▸ PROBLEM STATEMENT: Copy the items below word for word, from the line with "The width and height of the screenshot is (1920, 1080)." up to and including the line with "[x=148, y=385]".

▸ SUPPLIED RECORDS:

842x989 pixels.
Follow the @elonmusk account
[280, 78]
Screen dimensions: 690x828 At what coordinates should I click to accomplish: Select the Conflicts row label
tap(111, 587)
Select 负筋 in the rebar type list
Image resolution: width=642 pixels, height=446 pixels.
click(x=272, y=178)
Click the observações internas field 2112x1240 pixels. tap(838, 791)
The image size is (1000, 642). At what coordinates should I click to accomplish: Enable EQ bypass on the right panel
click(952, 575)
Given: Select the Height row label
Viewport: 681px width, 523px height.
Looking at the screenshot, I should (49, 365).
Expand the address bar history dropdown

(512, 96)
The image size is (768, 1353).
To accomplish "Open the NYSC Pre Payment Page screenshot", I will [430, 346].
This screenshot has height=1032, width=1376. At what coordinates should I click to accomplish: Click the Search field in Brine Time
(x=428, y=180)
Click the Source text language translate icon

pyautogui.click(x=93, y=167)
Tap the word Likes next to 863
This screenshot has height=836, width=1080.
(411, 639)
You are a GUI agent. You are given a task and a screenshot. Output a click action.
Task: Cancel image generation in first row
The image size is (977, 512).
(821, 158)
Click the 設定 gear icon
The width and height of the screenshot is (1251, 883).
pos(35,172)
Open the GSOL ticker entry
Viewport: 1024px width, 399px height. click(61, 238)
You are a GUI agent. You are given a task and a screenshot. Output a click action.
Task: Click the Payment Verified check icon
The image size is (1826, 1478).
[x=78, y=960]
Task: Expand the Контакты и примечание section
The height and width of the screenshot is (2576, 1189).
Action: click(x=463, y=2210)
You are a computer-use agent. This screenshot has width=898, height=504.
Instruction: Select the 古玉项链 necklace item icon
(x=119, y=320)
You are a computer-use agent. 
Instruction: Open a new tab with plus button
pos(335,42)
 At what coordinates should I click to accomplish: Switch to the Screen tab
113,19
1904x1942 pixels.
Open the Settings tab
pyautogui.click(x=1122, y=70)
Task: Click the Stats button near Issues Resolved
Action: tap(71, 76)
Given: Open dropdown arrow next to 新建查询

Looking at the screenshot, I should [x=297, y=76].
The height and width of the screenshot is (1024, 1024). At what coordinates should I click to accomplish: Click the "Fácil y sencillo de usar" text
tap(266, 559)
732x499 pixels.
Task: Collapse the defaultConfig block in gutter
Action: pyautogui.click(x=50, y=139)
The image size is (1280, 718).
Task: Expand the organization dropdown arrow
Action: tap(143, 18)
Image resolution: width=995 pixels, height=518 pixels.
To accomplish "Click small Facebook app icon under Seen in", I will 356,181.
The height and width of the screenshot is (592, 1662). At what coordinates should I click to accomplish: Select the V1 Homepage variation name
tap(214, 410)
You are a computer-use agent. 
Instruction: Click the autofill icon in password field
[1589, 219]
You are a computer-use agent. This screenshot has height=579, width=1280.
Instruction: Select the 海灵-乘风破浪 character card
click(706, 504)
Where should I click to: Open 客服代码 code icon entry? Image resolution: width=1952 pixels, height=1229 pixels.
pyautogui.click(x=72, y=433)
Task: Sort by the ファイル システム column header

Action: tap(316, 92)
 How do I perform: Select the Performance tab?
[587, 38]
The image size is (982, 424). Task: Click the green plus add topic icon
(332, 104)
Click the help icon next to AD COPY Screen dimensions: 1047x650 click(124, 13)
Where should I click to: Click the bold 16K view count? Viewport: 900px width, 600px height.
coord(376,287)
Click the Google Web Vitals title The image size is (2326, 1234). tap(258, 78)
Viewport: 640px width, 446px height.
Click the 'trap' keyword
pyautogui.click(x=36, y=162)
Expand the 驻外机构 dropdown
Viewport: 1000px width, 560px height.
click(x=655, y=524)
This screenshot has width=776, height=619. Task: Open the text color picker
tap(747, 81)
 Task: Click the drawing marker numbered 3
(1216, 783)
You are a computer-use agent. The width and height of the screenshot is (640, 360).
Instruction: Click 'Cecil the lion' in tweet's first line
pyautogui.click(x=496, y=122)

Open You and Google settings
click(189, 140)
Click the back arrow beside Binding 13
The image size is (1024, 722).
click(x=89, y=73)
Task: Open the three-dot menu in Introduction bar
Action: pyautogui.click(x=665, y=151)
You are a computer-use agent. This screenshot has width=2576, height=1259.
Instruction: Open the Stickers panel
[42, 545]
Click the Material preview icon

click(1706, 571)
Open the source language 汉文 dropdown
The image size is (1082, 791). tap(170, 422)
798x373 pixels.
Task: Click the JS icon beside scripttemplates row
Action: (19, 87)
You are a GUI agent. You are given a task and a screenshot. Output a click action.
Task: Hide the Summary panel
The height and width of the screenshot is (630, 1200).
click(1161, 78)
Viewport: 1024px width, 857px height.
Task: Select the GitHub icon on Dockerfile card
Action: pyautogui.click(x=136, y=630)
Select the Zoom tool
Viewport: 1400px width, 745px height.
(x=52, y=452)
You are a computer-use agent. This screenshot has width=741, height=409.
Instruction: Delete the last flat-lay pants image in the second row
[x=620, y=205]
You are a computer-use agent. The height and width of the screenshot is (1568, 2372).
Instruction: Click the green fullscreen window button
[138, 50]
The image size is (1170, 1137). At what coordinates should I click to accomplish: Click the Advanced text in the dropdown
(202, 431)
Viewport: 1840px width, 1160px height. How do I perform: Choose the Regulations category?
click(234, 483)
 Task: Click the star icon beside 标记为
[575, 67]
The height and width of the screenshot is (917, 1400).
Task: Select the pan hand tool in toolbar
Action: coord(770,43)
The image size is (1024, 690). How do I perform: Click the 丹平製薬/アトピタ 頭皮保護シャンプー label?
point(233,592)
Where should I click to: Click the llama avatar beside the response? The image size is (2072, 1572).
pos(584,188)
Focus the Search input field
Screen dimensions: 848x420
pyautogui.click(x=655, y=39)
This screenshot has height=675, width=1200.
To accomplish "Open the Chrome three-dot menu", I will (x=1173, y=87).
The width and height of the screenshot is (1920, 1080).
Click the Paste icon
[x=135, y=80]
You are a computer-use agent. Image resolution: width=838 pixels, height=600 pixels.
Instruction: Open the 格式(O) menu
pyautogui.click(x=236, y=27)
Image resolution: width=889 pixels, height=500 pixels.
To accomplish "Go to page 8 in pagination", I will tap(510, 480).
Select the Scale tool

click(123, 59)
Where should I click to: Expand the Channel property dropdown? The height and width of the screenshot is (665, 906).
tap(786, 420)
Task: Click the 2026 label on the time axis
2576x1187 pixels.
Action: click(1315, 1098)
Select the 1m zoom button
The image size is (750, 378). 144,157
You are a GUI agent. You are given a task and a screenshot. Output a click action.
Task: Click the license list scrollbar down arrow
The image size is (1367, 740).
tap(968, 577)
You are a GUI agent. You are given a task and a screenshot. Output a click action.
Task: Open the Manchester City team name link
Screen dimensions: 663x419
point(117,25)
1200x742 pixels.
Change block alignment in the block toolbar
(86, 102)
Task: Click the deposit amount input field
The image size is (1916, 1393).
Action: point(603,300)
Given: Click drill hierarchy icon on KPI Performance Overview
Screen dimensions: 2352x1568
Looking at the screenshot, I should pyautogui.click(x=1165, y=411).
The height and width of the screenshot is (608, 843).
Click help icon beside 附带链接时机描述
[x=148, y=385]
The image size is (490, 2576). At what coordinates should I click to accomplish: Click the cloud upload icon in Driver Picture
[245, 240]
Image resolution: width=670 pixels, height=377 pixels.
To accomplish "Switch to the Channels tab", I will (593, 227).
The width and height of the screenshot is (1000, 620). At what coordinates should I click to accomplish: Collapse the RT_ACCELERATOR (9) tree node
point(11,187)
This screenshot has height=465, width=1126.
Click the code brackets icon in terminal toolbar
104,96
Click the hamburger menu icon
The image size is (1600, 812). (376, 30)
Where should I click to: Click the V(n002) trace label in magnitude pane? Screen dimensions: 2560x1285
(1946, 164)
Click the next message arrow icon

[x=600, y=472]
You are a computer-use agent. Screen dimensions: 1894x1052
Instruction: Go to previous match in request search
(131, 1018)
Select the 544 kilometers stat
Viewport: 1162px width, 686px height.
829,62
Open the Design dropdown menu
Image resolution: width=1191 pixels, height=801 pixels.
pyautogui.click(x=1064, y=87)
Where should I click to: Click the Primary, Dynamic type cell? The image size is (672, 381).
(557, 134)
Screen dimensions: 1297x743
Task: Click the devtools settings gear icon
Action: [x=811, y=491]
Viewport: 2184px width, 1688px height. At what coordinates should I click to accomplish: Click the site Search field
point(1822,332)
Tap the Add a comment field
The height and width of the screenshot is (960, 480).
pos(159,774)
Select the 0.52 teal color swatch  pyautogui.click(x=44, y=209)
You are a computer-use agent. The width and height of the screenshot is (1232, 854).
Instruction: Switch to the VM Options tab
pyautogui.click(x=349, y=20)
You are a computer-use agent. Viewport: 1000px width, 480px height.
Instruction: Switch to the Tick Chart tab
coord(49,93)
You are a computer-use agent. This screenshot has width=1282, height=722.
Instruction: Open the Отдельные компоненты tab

▸ EXPECTED ANSWER:
The width and height of the screenshot is (1920, 1080).
Click the Paste icon
[x=135, y=80]
You are a computer-use agent. Image resolution: width=838 pixels, height=600 pixels.
Instruction: Open the 格式(O) menu
pyautogui.click(x=236, y=27)
Image resolution: width=889 pixels, height=500 pixels.
To accomplish "Go to page 8 in pagination", I will tap(510, 480).
Select the Scale tool

click(123, 59)
Where should I click to: Expand the Channel property dropdown? The height and width of the screenshot is (665, 906).
tap(786, 420)
Task: Click the 2026 label on the time axis
2576x1187 pixels.
Action: click(1315, 1098)
Select the 1m zoom button
The image size is (750, 378). 144,157
You are a GUI agent. You are given a task and a screenshot. Output a click action.
Task: Click the license list scrollbar down arrow
The image size is (1367, 740).
tap(968, 577)
You are a GUI agent. You are given a task and a screenshot. Output a click action.
Task: Open the Manchester City team name link
Screen dimensions: 663x419
point(117,25)
1200x742 pixels.
Change block alignment in the block toolbar
(86, 102)
Task: Click the deposit amount input field
The image size is (1916, 1393).
Action: point(603,300)
Given: Click drill hierarchy icon on KPI Performance Overview
Screen dimensions: 2352x1568
Looking at the screenshot, I should pyautogui.click(x=1165, y=411).
The height and width of the screenshot is (608, 843).
Click help icon beside 附带链接时机描述
[x=148, y=385]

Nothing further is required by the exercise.